JEFF PEARLMAN

JEFF PEARLMAN

I am proud of my country

I haven’t been proud of America in quite a while.

I know that sounds terrible, and any politician who’d dare utter such words would be slayed as a traitorous socialist wad of crud. But it’s true—I haven’t been. We’ve become inexplicably greedy and socially reprehensible. We demonize the poor, ignore the sick, call ourselves the best and the greatest even as other nations pass us by. All of our goods are made in China, we do crap about the environment and our leaders—both parties—seem primarily concerned with job security, not national security. We’ve behaved as fat, wallowing pigs, and it’s  disturbing.

Today, however, I am proud.

When Barack Obama signed the bill ending Don’t Ask, Don’t Tell, he took a bold, powerful, important step toward social righteousness. I know very people people—Republican or Democrat, conservative or liberal—who believed DADT was right. If you have a functioning brain and a genuine heart, you don’t support the idea of having your fighting men and women having to hide their identities. If soldiers are uncomfortable serving alongside gay men and women, it’s their problem, and something they must change (not vice versa). I don’t care if you’re gay, straight, communist, socialist, Christian, Jewish, Muslim, racist, homophobic, anti-Semitic—if you’re strapping on a gun and serving on the front lines of Iraq or Afghanistan, you have earned the right to be yourself. Period.

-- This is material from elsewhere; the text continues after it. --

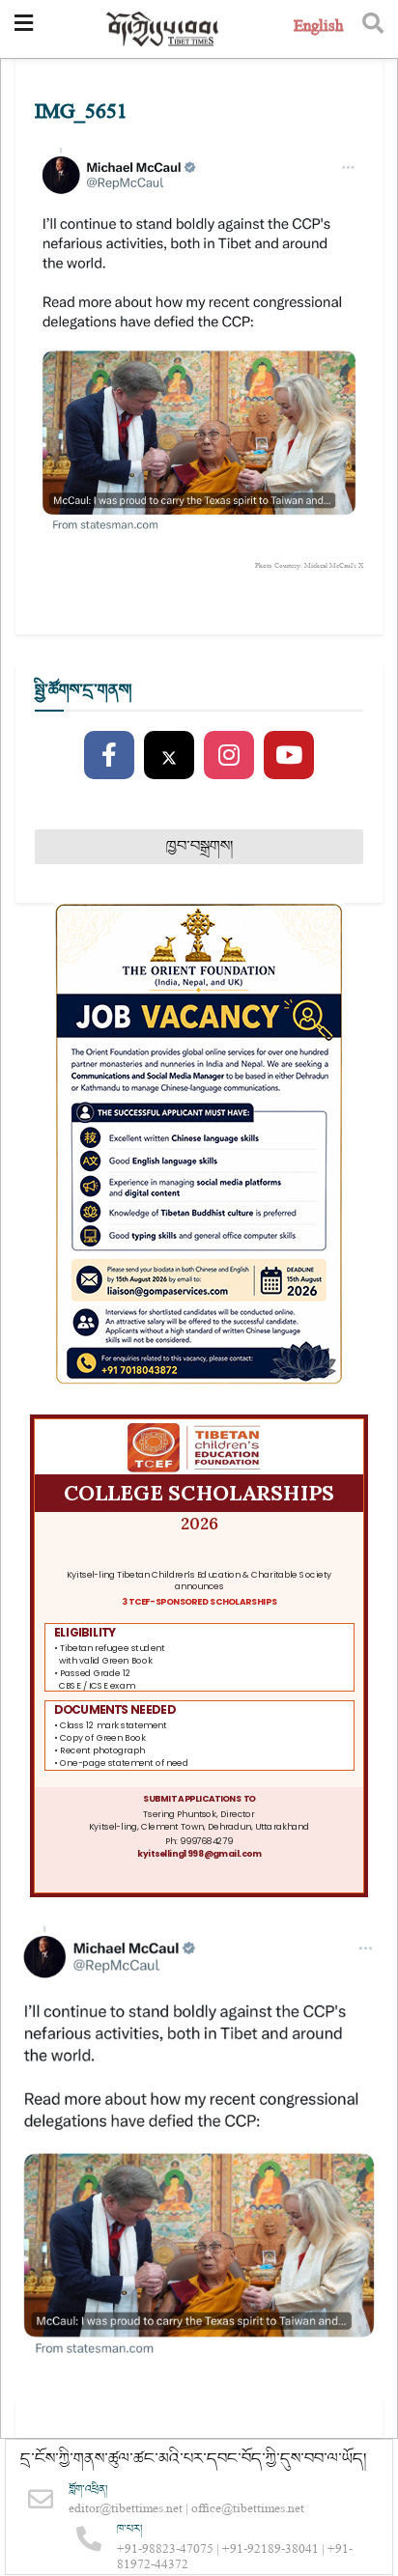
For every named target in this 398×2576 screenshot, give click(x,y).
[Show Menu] (23, 29)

That’s America. We might not make the most stuff. We might have lost our innovate edge. Our leaders may well be crazy; our ideals often warped.

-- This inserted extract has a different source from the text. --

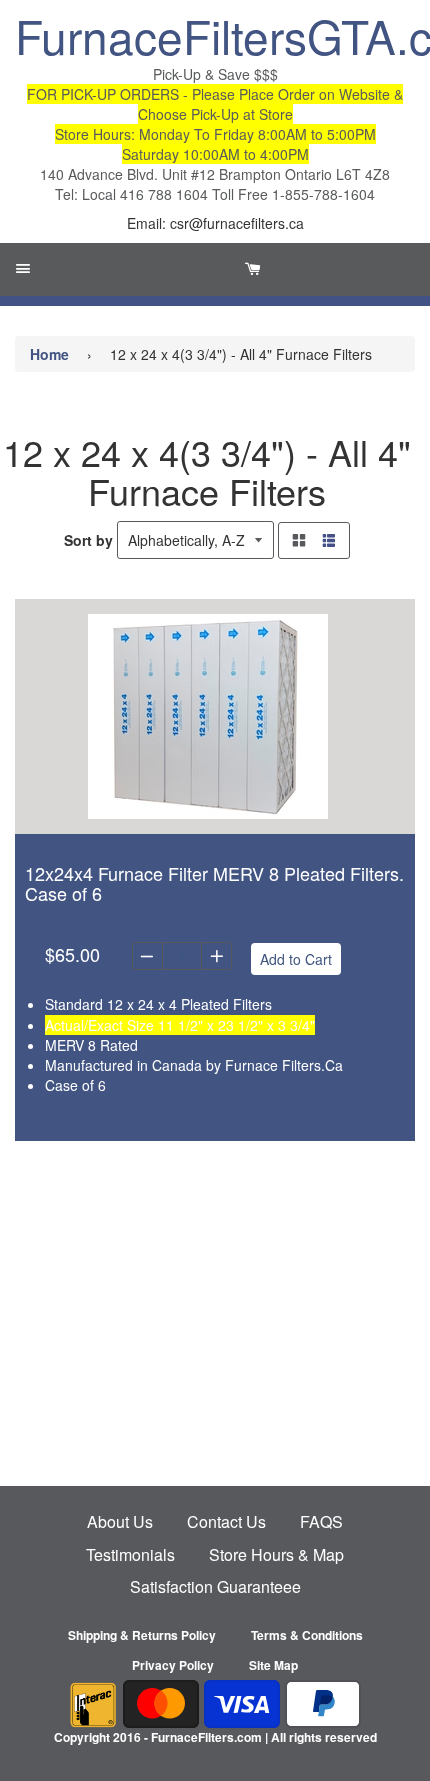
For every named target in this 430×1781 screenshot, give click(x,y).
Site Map (273, 1665)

But this is the land of the free and the brave, and that has been reinforced.

God bless America.

PS: On a side note, Barack Obama is on a crazy roll—one I certainly didn’t see coming. DADT, Start, the 9/11 Health Bill, the financial deal (one I don’t agree with—but a legislative accomplishment nonetheless). Also, give some of the Repubs credit. They have crossed the line a bit.